Scientists find clues to some inherited heart diseases

Still images from time-lapse series of cells.
Chin Yee Ho
Still images from time-lapse series of cells with fluorescently labeled MKL1 stimulated with growth factors. In normal cells (top row), MKL1 is located in the cell body; upon stimulation, it moves into the cell nucleus (appears white), where it helps to turn on genes required for the cell's adaptation to mechanical stress. In contrast, in cells from a mouse model of muscular dystrophy (bottom), MKL1 remains outside the nucleus, failing to activate the normal gene response.

Cornell researchers have uncovered the basic cell biology that helps explain heart defects found in diseases known as laminopathies, a group of some 15 genetic disorders that include forms of muscular dystrophy and between 5 percent and 10 percent of all cases of inherited heart disease.
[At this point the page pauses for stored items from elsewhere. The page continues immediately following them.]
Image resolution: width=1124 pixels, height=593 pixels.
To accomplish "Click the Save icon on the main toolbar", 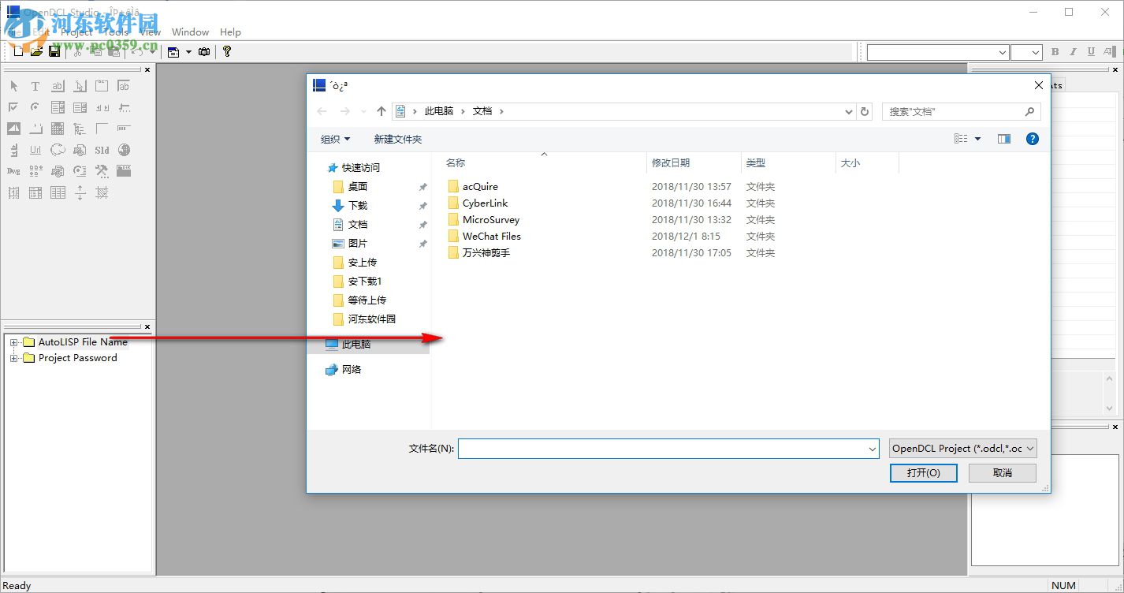I will [x=54, y=51].
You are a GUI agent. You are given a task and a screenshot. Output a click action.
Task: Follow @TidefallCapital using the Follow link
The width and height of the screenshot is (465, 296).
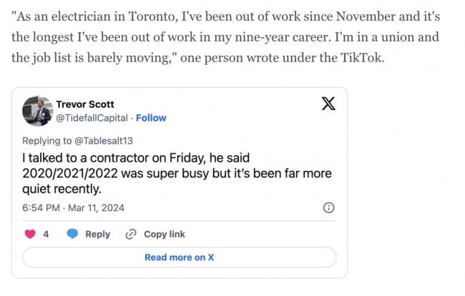151,118
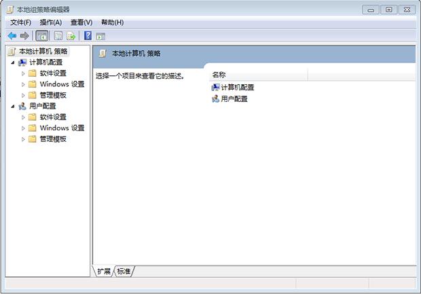Select 计算机配置 in the right list pane
Viewport: 421px width, 294px height.
[237, 88]
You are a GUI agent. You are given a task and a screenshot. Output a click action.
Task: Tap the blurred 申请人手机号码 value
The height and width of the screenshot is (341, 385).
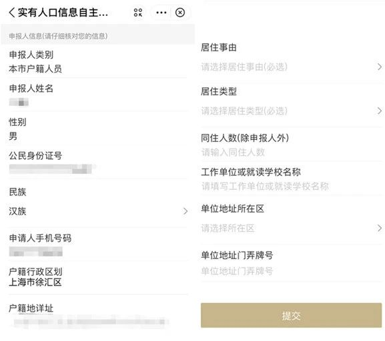(x=36, y=252)
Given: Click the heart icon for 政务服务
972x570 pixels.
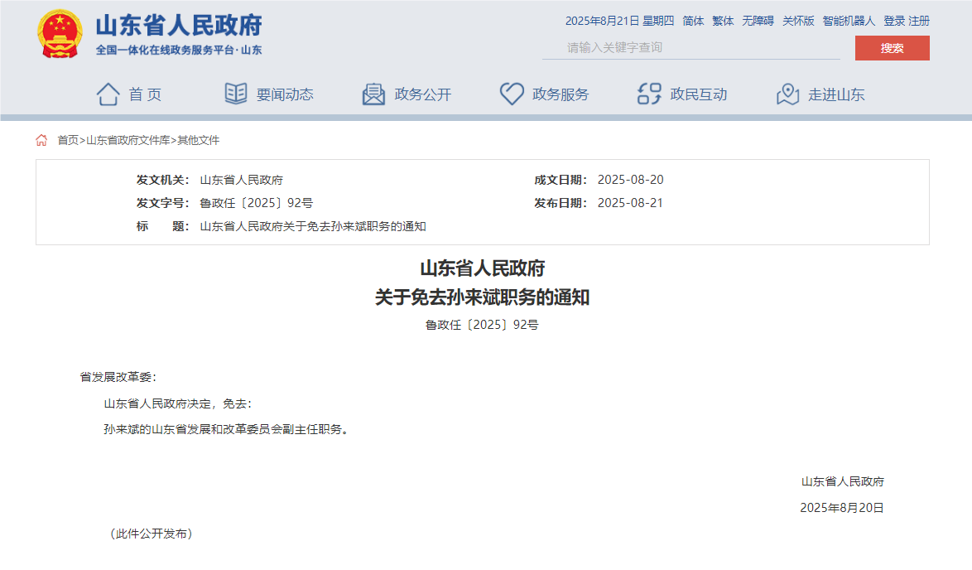Looking at the screenshot, I should pyautogui.click(x=512, y=94).
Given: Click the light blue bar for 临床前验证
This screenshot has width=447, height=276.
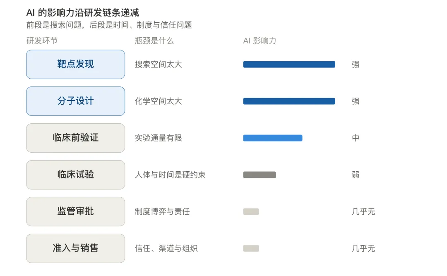Looking at the screenshot, I should point(272,138).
The findings, published online May 5 in Nature, reveal possible places in a biological pathway where drug therapies may eventually be applied to treat the heart disease associated with such diverse diseases as Emery-Dreifuss muscular dystrophy, dilated cardiomyopathy and limb-girdle muscular dystrophy.

Many laminopathies, caused by mutations to the so-called LMNA gene, affect skeletal and cardiac muscles for reasons that have not been well understood. The LMNA gene codes for the proteins lamin A and C, which provide stability to the cell’s nucleus and play important roles in gene regulation.

In order to study heart failure associated with laminopathies, the researchers made use of existing mouse models – mice bred for research that may have an existing, inbred or induced disease that is similar to a human condition. One of the mouse models has mutations in the LMNA gene that produces mice with enlarged hearts that failed, leading to death at eight to 12 weeks of age. Another mouse model used in the study completely lacks lamins A and C, and the mice develop muscular dystrophy with similar heart conditions that cause death at around four to eight weeks of age, said Jan Lammerding, the paper’s senior author, assistant professor in the Weill Institute for Cell and Molecular Biology and the Department of Biomedical Engineering.

In normal cells, a signaling protein called MLK1 resides in the cell’s body, outside of the nucleus. MLK1 binds to a protein called G-actin, which covers up a code on MLK1’s surface that permits entry into the cell’s nucleus. When the cell is mechanically stressed or exposed to specific growth factors, “an adaptive response occurs to reinforce the muscle cell to be fully functional,” said Lammerding.

In the process, G-actin detaches from MKL1 and is converted into another protein called F-actin, which exposes the code for MLK1’s entry into the nucleus. Once inside the nucleus, MLK1 binds to another protein to activate genes for reinforcing the cell’s structure.

In the experimental mice, G-actin failed to consistently convert to F-actin. As a result, G-actin often remained bound to MKL1, blocking its entry code. The culprit behind this disruption was a protein called emerin, which triggers processes that sequester MLK1 in the nucleus and is normally held in place at the nucleus’ inner membrane by lamins A and C. When the lamins were missing or mutated, emerin floated away from the inner nuclear membrane, and MLK1 was quickly exported out of the nucleus. Without MLK1 in the nucleus, the genes that trigger the cell’s adaptations to mechanical stress, including the conversion of G-actin to F-actin, remain inactive, leading to the heart disease found in many laminopathies.

 With this knowledge, researchers may eventually create “drugs that modulate and target downstream consequences by stimulating the impaired pathway and turning it on,” Lammerding added.

Chin Yee Ho, a Weill Institute postdoctoral fellow, was the paper’s lead author. Co-authors include Diana Jaalouk, Weill Institute visiting scientist from the American University of Beirut, Lebanon, and Maria Vartiainen, a researcher at the University of Helsinki.

The study was funded in part by the National Institutes of Health, Department of Defense and Progeria Research Foundation.